The University of Denver's Low Income Taxpayer Clinic helps those saddled with unpayable debts


Tax Day is still a couple of weeks away, but even thinking about the looming deadline sends many down the path of procrastination. While most of us just have to worry about filing our tax returns, some are not so lucky. For those who owe the Internal Revenue Service back taxes, debt can climb into the hundreds of thousands of dollars.

Erin Stearns and Samantha Galvin

That’s where the University of Denver’s Low Income Taxpayer Clinic (LITC) steps in. One of the first clinics of its kind created in the U.S., the LITC has been open since 1999. It is now housed within the Sturm College of Law.

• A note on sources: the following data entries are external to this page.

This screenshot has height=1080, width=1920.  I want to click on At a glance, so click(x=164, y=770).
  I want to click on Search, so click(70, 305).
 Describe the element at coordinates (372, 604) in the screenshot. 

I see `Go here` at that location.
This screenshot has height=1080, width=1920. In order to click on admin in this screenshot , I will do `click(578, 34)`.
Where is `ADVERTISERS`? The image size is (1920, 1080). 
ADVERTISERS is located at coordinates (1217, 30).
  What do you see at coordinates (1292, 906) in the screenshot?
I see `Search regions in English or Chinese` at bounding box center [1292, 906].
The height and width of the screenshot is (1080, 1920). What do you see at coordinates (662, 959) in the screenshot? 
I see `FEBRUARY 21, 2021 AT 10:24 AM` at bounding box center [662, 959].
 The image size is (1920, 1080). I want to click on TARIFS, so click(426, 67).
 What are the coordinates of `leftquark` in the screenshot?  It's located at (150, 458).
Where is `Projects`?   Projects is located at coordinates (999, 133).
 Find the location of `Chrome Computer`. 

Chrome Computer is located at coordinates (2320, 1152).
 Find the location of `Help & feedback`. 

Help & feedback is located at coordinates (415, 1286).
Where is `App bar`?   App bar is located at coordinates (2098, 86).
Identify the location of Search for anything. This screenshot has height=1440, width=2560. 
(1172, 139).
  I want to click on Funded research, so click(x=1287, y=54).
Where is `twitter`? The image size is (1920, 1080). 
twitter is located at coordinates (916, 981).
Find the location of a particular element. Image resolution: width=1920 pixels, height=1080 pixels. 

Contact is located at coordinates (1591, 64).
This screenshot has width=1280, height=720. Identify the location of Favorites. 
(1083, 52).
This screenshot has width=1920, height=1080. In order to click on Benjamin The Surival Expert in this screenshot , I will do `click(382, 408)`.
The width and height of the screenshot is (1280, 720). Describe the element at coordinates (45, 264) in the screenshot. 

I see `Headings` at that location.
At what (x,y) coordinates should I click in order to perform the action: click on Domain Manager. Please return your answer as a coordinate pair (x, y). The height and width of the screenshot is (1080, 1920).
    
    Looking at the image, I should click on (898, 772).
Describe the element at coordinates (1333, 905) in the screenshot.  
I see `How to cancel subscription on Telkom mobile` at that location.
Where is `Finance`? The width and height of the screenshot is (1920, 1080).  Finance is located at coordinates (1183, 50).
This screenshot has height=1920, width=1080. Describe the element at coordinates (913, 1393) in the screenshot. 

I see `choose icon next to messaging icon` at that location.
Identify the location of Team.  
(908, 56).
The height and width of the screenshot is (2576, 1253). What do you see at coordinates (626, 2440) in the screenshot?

“The history of these clinics is pretty interesting,” says Erin Stearns, director of the LITC and assistant professor of the practice of taxation. “In 1998, Congress passed a big revenue restructuring act in response to some of the IRS’s abusive practices. There were a number of reforms put in place—including funding for these clinics—as a measure to reform the IRS and help those who were underserved.”

Stearns and Samantha Galvin, assistant director of LITC, along with roughly a dozen student volunteers each quarter, are able to complete about 200 cases each year. “We focus on resolving controversies with the IRS,” Galvin explains. “If something went wrong after someone filed their taxes in the past, or if they’re in a situation where they owe a lot and can’t pay, that’s where we can help them.”

While the LITC helps clients who are challenged by the IRS on a variety of different fronts, one of the most common problems Stearns and Galvin see is improper use of the Earned Income Tax Credit, which is available mainly to taxpayers who have children. “The rules can be complicated—people sometimes claim children that they’re really not related to, since there’s a legal test that defines the relationship,” Galvin says. “They don’t understand the proof that they need to send the IRS when they challenge it.”

According to Stearns, that’s what happened in one memorable situation that had a happy outcome. The LITC was helping a young woman who worked at a fast food restaurant and had been taking care of her three nephews while their mother was in jail. Because of the amount of time she had been their sole caretaker, the woman was eligible to receive the earned income credit.

“She filed returns, but the IRS denied the refunds, which she needed to live on. We stepped in, gathered the proper documentation to show that she was caring for them, and she ended up getting two years’ worth of refunds.” Stearns says. “They had been homeless, but she was finally able to rent an apartment.”

In addition to helping Denver community members, the clinic also gives students in the Sturm College of Law’s taxation program hands-on experience interacting with the tax code and helping clients settle their outstanding debts.

Galvin and Stearns anticipate that they will see clients facing different challenges as a result of recent tax reform, but both agree that it’s difficult to say exactly what the consequences of the new law will be. “Dealing with the issues that low-income taxpayers are going to be facing is hard to anticipate,” Galvin says.

One thing’s for sure—no matter the challenge, low-income taxpayers who need help will be able to find it here.